The arbitrator in Toronto Zoo had based her reasoning on a number of factors, including:
- Floating holidays were listed in a separate provision from that dealing with listed public holidays
- Floating holidays were subject to being taken at a time convenient to the employee’s supervisor
- Floating holidays not taken prior to the end of the contract year were forfeited
The arbitrator in U.S. Steel Canada held that in this case the same restrictions did not apply to the floating holiday provided under this agreement:
“Under this collective agreement, the floating holiday is listed along with each of the other statutory holidays as days in respect of which each employee who qualifies shall receive a day's pay. The floating holiday is to be observed within a specified time frame, i.e. on any day in the bi-weekly pay period in which his/her birthday occurs. Finally, there can be no forfeiture of the day. Accordingly, under this collective agreement, the birthday floater […] constitutes a provision that directly relates to the subject matter of the public holiday employment standard and, therefore, must be counted for purposes of the Section 5(2) statutory balancing.”

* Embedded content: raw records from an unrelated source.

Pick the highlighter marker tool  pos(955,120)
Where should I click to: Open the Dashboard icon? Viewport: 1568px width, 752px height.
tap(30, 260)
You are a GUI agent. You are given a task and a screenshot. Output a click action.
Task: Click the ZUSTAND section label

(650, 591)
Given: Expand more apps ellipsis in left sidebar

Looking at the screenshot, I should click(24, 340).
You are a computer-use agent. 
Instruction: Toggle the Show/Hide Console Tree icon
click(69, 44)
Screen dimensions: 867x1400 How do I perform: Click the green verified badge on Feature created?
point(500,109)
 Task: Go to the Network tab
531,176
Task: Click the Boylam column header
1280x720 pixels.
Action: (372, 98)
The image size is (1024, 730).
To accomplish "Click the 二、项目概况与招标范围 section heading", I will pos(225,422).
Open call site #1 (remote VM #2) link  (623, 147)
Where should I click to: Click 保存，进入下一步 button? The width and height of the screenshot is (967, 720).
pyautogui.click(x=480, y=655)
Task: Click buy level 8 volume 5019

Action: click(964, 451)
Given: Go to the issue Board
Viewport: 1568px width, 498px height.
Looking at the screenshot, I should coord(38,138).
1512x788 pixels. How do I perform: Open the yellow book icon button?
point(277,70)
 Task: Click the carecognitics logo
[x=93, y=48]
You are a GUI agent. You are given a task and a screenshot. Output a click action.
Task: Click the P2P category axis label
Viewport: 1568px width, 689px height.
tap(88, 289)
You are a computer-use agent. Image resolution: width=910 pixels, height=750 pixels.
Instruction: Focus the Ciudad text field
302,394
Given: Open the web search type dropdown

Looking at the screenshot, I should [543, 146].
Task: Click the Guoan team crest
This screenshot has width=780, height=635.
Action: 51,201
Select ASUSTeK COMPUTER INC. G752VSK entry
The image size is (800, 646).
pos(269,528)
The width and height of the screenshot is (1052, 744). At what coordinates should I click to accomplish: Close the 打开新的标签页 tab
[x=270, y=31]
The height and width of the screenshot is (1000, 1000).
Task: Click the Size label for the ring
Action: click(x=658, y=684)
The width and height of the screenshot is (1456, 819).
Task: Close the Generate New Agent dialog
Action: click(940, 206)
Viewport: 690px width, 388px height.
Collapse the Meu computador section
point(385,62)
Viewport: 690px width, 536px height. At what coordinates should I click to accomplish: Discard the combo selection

Accordingly, the grievance was denied.
In Our View
One other union argument was disposed of by the arbitrator in U.S. Steel Canada, to the effect that the language of s. 5(1) of the ESA now requires a specific contracting out of the employment standards under the Act as a prerequisite to comparing the standards offered under the agreement with those of the statute. Section 5(1) reads as follows:
s. 5(1) Subject to subsection (2) [the provision discussed above, providing for the prevalence of a greater contractual right over the statutory employment standard], no employer or agent of an employer and no employee or agent of an employee shall contract out of or waive an employment standard and any such contracting out or waiver is void.
The union argued that since no such explicit contracting out of the ESA standard had occurred in this case, there could be no balancing of the contractual rights against the employment standard.
This argument was rejected by the arbitrator who held that there was no intention in the new legislation to abandon the previous model under which there was no prerequisite to formally contract out of the employment standard in order that the contractual benefit prevails over the employment standard.